** Opening INFORMATION GIVEN block **
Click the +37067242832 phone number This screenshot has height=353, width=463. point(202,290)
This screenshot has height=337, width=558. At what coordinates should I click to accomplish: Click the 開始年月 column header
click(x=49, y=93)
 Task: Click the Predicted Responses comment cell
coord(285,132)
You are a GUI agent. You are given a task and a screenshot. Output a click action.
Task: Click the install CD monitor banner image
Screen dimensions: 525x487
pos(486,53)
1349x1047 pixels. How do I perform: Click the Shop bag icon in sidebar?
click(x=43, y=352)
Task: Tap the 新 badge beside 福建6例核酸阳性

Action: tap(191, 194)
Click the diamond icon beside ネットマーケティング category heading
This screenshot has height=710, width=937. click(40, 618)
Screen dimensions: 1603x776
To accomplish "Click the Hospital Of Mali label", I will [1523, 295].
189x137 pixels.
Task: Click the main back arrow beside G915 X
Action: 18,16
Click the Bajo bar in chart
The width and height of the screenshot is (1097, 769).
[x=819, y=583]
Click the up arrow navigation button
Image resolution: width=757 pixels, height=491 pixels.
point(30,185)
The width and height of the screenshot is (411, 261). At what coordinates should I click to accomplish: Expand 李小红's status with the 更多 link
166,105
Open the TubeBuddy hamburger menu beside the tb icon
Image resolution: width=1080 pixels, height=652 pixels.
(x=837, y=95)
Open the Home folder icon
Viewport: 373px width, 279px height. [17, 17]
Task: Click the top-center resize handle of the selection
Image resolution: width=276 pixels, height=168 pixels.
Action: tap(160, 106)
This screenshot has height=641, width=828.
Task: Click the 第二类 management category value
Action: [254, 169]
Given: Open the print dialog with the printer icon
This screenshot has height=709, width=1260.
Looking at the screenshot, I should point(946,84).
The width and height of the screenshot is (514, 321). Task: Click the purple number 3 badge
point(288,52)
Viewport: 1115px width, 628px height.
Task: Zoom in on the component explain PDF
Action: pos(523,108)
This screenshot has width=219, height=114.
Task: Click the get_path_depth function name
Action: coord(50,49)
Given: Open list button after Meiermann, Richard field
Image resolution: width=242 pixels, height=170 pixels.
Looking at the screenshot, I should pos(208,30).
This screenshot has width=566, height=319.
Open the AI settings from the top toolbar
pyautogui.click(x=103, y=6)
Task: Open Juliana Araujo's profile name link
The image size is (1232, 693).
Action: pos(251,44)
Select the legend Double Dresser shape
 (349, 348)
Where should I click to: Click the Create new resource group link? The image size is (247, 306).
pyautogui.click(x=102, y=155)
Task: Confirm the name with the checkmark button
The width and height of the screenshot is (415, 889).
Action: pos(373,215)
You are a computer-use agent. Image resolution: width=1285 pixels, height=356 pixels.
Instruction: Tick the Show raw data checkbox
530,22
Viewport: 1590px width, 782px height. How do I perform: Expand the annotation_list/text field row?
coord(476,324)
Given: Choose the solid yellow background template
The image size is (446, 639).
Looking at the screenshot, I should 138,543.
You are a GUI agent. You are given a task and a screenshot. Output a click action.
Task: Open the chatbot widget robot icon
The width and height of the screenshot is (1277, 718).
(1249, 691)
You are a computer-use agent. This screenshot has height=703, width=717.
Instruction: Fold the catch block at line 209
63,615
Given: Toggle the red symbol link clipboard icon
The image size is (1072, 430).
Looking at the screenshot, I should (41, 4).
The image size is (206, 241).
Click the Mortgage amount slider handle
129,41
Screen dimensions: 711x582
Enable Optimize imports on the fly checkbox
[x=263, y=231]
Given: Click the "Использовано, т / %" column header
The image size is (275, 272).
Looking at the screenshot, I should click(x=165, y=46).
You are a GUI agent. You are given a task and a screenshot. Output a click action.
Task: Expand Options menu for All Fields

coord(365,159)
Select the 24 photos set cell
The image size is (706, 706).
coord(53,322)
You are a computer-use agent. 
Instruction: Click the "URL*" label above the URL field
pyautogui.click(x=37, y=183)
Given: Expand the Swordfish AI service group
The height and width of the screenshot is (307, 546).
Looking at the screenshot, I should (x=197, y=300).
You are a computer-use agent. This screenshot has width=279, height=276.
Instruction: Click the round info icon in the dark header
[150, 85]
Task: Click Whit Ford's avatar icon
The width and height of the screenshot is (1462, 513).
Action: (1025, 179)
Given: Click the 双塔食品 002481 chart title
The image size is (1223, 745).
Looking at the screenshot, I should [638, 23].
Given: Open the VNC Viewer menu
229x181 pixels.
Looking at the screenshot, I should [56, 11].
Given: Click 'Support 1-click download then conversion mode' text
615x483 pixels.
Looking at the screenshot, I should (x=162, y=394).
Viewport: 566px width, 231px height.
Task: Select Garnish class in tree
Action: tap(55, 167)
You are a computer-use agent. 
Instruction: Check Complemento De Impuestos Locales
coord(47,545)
** Closing INFORMATION GIVEN block **
WHAT IS NEEDED:
Could you return all of the entries exactly as they stand?

RESULT OF THE TASK:
Click the +37067242832 phone number This screenshot has height=353, width=463. point(202,290)
This screenshot has height=337, width=558. At what coordinates should I click to accomplish: Click the 開始年月 column header
click(x=49, y=93)
 Task: Click the Predicted Responses comment cell
coord(285,132)
You are a GUI agent. You are given a task and a screenshot. Output a click action.
Task: Click the install CD monitor banner image
Screen dimensions: 525x487
pos(486,53)
1349x1047 pixels. How do I perform: Click the Shop bag icon in sidebar?
click(x=43, y=352)
Task: Tap the 新 badge beside 福建6例核酸阳性

Action: tap(191, 194)
Click the diamond icon beside ネットマーケティング category heading
This screenshot has height=710, width=937. click(40, 618)
Screen dimensions: 1603x776
To accomplish "Click the Hospital Of Mali label", I will [1523, 295].
189x137 pixels.
Task: Click the main back arrow beside G915 X
Action: 18,16
Click the Bajo bar in chart
The width and height of the screenshot is (1097, 769).
[x=819, y=583]
Click the up arrow navigation button
Image resolution: width=757 pixels, height=491 pixels.
point(30,185)
The width and height of the screenshot is (411, 261). At what coordinates should I click to accomplish: Expand 李小红's status with the 更多 link
166,105
Open the TubeBuddy hamburger menu beside the tb icon
Image resolution: width=1080 pixels, height=652 pixels.
(x=837, y=95)
Open the Home folder icon
Viewport: 373px width, 279px height. [17, 17]
Task: Click the top-center resize handle of the selection
Image resolution: width=276 pixels, height=168 pixels.
Action: tap(160, 106)
This screenshot has height=641, width=828.
Task: Click the 第二类 management category value
Action: [254, 169]
Given: Open the print dialog with the printer icon
This screenshot has height=709, width=1260.
Looking at the screenshot, I should point(946,84).
The width and height of the screenshot is (514, 321). Task: Click the purple number 3 badge
point(288,52)
Viewport: 1115px width, 628px height.
Task: Zoom in on the component explain PDF
Action: pos(523,108)
This screenshot has width=219, height=114.
Task: Click the get_path_depth function name
Action: coord(50,49)
Given: Open list button after Meiermann, Richard field
Image resolution: width=242 pixels, height=170 pixels.
Looking at the screenshot, I should pos(208,30).
This screenshot has width=566, height=319.
Open the AI settings from the top toolbar
pyautogui.click(x=103, y=6)
Task: Open Juliana Araujo's profile name link
The image size is (1232, 693).
Action: pos(251,44)
Select the legend Double Dresser shape
 (349, 348)
Where should I click to: Click the Create new resource group link? The image size is (247, 306).
pyautogui.click(x=102, y=155)
Task: Confirm the name with the checkmark button
The width and height of the screenshot is (415, 889).
Action: pos(373,215)
You are a computer-use agent. Image resolution: width=1285 pixels, height=356 pixels.
Instruction: Tick the Show raw data checkbox
530,22
Viewport: 1590px width, 782px height. How do I perform: Expand the annotation_list/text field row?
coord(476,324)
Given: Choose the solid yellow background template
The image size is (446, 639).
Looking at the screenshot, I should 138,543.
You are a GUI agent. You are given a task and a screenshot. Output a click action.
Task: Open the chatbot widget robot icon
The width and height of the screenshot is (1277, 718).
(1249, 691)
You are a computer-use agent. This screenshot has height=703, width=717.
Instruction: Fold the catch block at line 209
63,615
Given: Toggle the red symbol link clipboard icon
The image size is (1072, 430).
Looking at the screenshot, I should (41, 4).
The image size is (206, 241).
Click the Mortgage amount slider handle
129,41
Screen dimensions: 711x582
Enable Optimize imports on the fly checkbox
[x=263, y=231]
Given: Click the "Использовано, т / %" column header
The image size is (275, 272).
Looking at the screenshot, I should click(x=165, y=46).
You are a GUI agent. You are given a task and a screenshot. Output a click action.
Task: Expand Options menu for All Fields

coord(365,159)
Select the 24 photos set cell
The image size is (706, 706).
coord(53,322)
You are a computer-use agent. 
Instruction: Click the "URL*" label above the URL field
pyautogui.click(x=37, y=183)
Given: Expand the Swordfish AI service group
The height and width of the screenshot is (307, 546).
Looking at the screenshot, I should (x=197, y=300).
You are a computer-use agent. This screenshot has width=279, height=276.
Instruction: Click the round info icon in the dark header
[150, 85]
Task: Click Whit Ford's avatar icon
The width and height of the screenshot is (1462, 513).
Action: (1025, 179)
Given: Click the 双塔食品 002481 chart title
The image size is (1223, 745).
Looking at the screenshot, I should [638, 23].
Given: Open the VNC Viewer menu
229x181 pixels.
Looking at the screenshot, I should [56, 11].
Given: Click 'Support 1-click download then conversion mode' text
615x483 pixels.
Looking at the screenshot, I should (x=162, y=394).
Viewport: 566px width, 231px height.
Task: Select Garnish class in tree
Action: tap(55, 167)
You are a computer-use agent. 
Instruction: Check Complemento De Impuestos Locales
coord(47,545)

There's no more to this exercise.